Frenchly: So this is a betrayal? And one of particular magnitude, as it would be when it happens in a family, or between friends?

Haddad: Yes, you’re right, Caitlin, to put it that way; it’s like in a family. It’s also the accumulation of things. Trump said that the E.U. was “a foe” and “worse than China.” But Biden has said he wanted to work with the E.U. and work against [the threat of] China, and that the alliance was at the center of his foreign policy. Even so, the U.S has only just now lifted a travel ban on Europeans, even though we have a  higher [ Covid-19] vaccine rate than the U.S. And there’s been European discontent with the withdrawal from Afghanistan. We’re in a low point in the relationship between Europe and the U.S. right now.

Frenchly: Has this ever happened before between the two nations?
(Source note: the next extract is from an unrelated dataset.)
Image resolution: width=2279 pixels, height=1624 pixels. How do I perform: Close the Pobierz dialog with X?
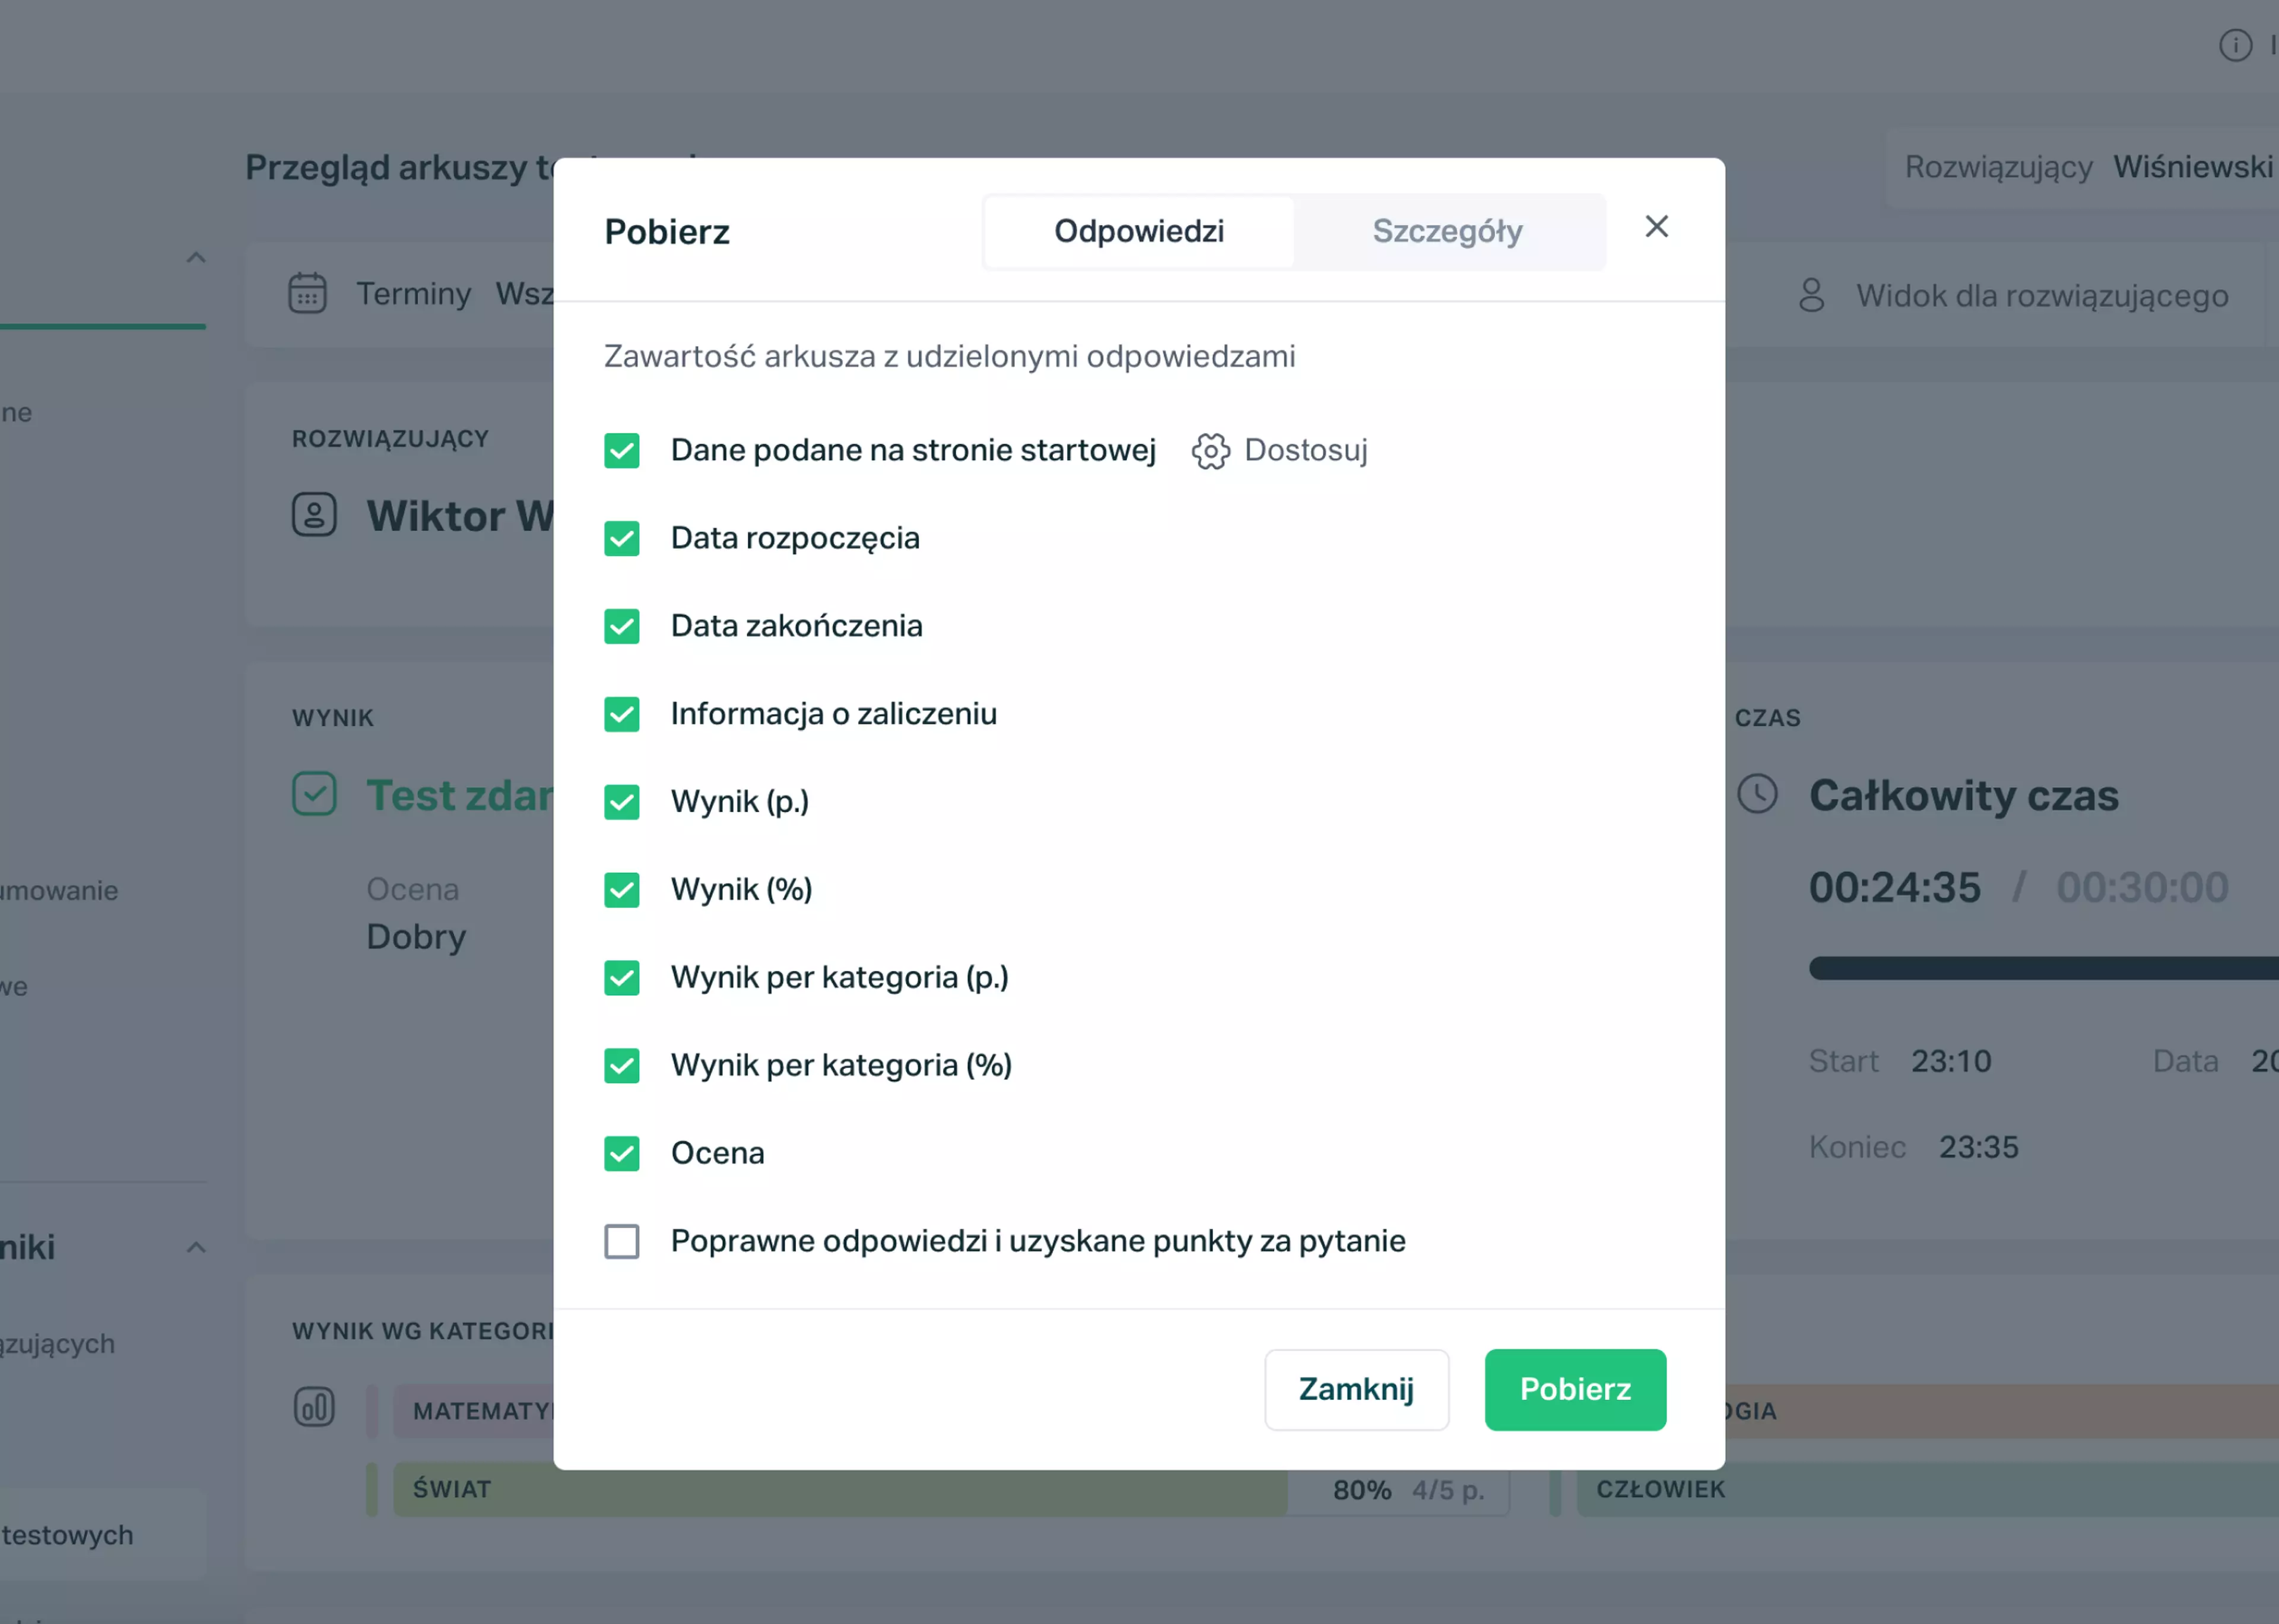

Haddad:  No. This is the first time in 240 years that a French Ambassador has gone home to France. During the Revolution [George Washington] asked the ambassador, [Edmond Charles] Genet, to go home. But the Revolution was going on in France and Genet would have faced the guillotine, so he was granted asylum.

Frenchly: And Genet lived the rest of his years in the U.S.—as a farmer in New York, I believe. Benjamin, will relations between the two nations heal?

Haddad: Biden and Macron are supposed to speak later this week. The truth is that the two countries have a tight relationship—the ties between the countries and their people are extremely strong. And that is why this is so painful— this is a kind of secrecy and betrayal in a family, as you said earlier.  The French will feel burnt and now there’s this distrust. It will have consequences.